"Nothing tends so much to the advancement of knowledge
as the application of a new instrument."
- Sir Humphrey Davy
Research in the Tolley lab is based on the idea that the tools that you have determine the research that you can do. While many areas of research have adequate tools to perform the desired experiments, there are myriad things in studying proteins that are simply not possible to study using existing methods. We develop tools and then perform research that is made possible because of the capabilities of the tools.
One tool developed is dynamic isoelectric focusing (IEF). This is similar to capillary IEF, but it uses additional high voltage power supplies to control the shape of the pH gradient within the capillary. This control permits us to remove focused protein bands without a loss of resolution. Though the actual peak capacity of the system remains unknown, we have shown that it is greater than 1100.

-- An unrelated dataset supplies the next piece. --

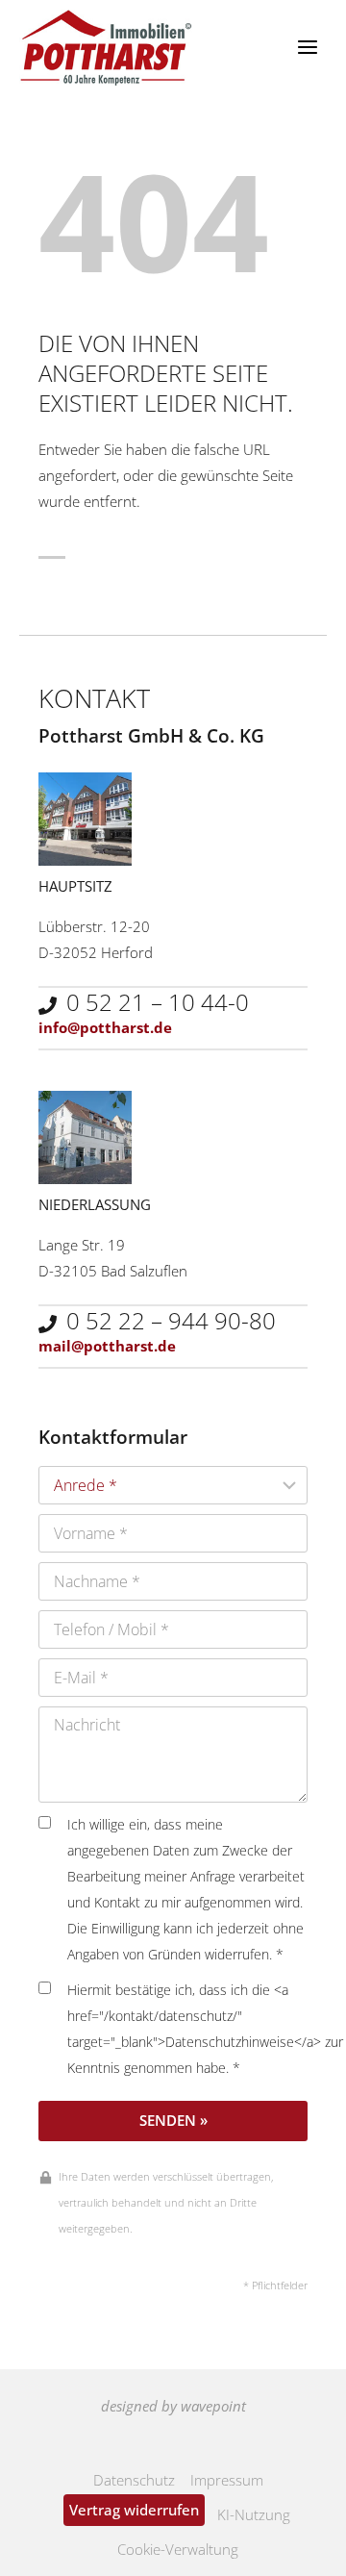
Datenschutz (134, 2479)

Dynamic IEF is currently being used as a first dimension for proteomic analyses, but it also has great applications in bioassay-guided fractionation (BGF). This is a fancy way of saying that we will separate a sample into fractions and then test them to see which one is biologically active. The unprecedented fractionation capabilities of dynamic IEF open up many areas of research for BGF, including areas such as finding cancer signalling molecules or identifying natural pharmeceutical compounds in plants.
Collaborative research has shown us that there was no good method for finding the protein receptor for a drug or other small molecule. Because of this perceived need, we invented DIABLA. This stands for Dynamic Isoelectric Anisotropy Binding Ligand Assay and combines dynamic IEF and capillary fluorescence anisotropy to discover which proteins bind to a small, fluorescent molecule. DIABLA has many uses, such as screening various tissue samples for unwanted binding or for measuring the binding profile of an individual to customize the dosage of a medicine.